I must’a looked a tetch pale faced ‘cause Clay grinned and clapped me on the back. “Don’tcha worry none, ol’ feller,” he said. “Mr. High Falutin’ Eastern Fancy Pants ain’t a’comin’! I’m shore he got better things to do than ride all this way on dusty trains and stagecoaches an’ all. You jest tend yer bar and no trouble’ll come to ya.” 

Well, I wadded my botherment like a hankeychief in my back pocket and got on with my saloon keepin’, like the man said.

I got me a little gal, Daisy Rose, borned to me and my wife seven years ago. My wife’s one o’ those ladies who come in fer my sasspariller.

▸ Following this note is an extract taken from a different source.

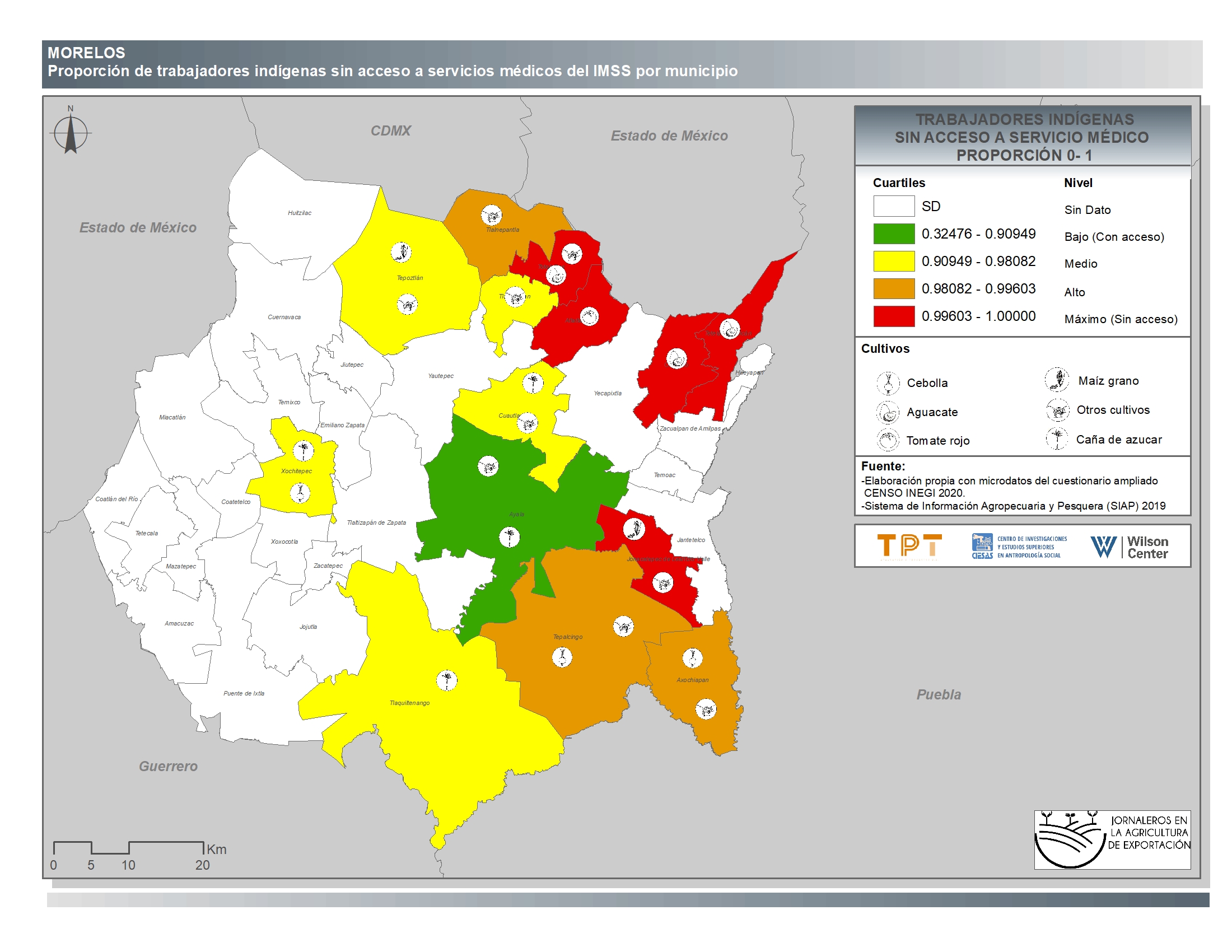Click the Wilson Center logo
Screen dimensions: 1232x952
point(1129,547)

She ended up stayin’. I ain’t sorry Daisy Rose come along but like I said, I’m a mite conflicted.

I let Daisy Rose have the run o’ the place. She keeps me up on the doin’s ‘round here. They say womenfolk love bearin’ tales but I gotta ‘fess up, to my shame, my ears’re always flappin’ fer the tale to be told. So I ain’t never told Daisy not to eavesdrop.

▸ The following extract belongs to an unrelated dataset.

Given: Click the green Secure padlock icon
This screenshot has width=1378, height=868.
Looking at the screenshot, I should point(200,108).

One day Daisy tells me what she heard while she was doin’ her little chores, sweepin’ the storage room. She don’t know what it’s all about but it durn near made my blood freeze.

Seems a coupla Cornerstone cowboys was enjoyin’ a smoke out back. They’s laughin’ an’ talkin’ about how messengers from Mr. Fancy Pants been comin’ regular-like to the ranch. How the cowhands got orders from Clay to give ‘em a message to take back to him. As Daisy Rose prattled, a remembrance come to my mind of a coupla well-dressed strangers that’d partook of a glass of my finest. Later I seen ‘em boardin’ the stage, a little worse fer wear. Now’s I think on it, ‘twas evidence of a cowpuncher’s blows.





Daisy’s a’pullin’ on my vest, “Papa, does Mr. Fancy Pants have a son? Willy and Little George said when Mr. Fancy Pants’ boy gets here, they’re gonna throw him a party in the gully where that ol’ weepin’ willow grows. What kinda party is a lynchin’ party, Papa? Maybe Willy and Little George’ll invite me.”

Now I gotta decide if’n I oughta bear this tale to the sheriff an’ run the risk o’ Clay’s six-shooter finding a place to put a plug in me. Or am I gonna let Mr. Fancy Pants’ boy get hung so’s I can go on benefitin’ from the Cornerstone’s silver?

I wish to heaven I’d’a made Daisy Rose stay home with her mama.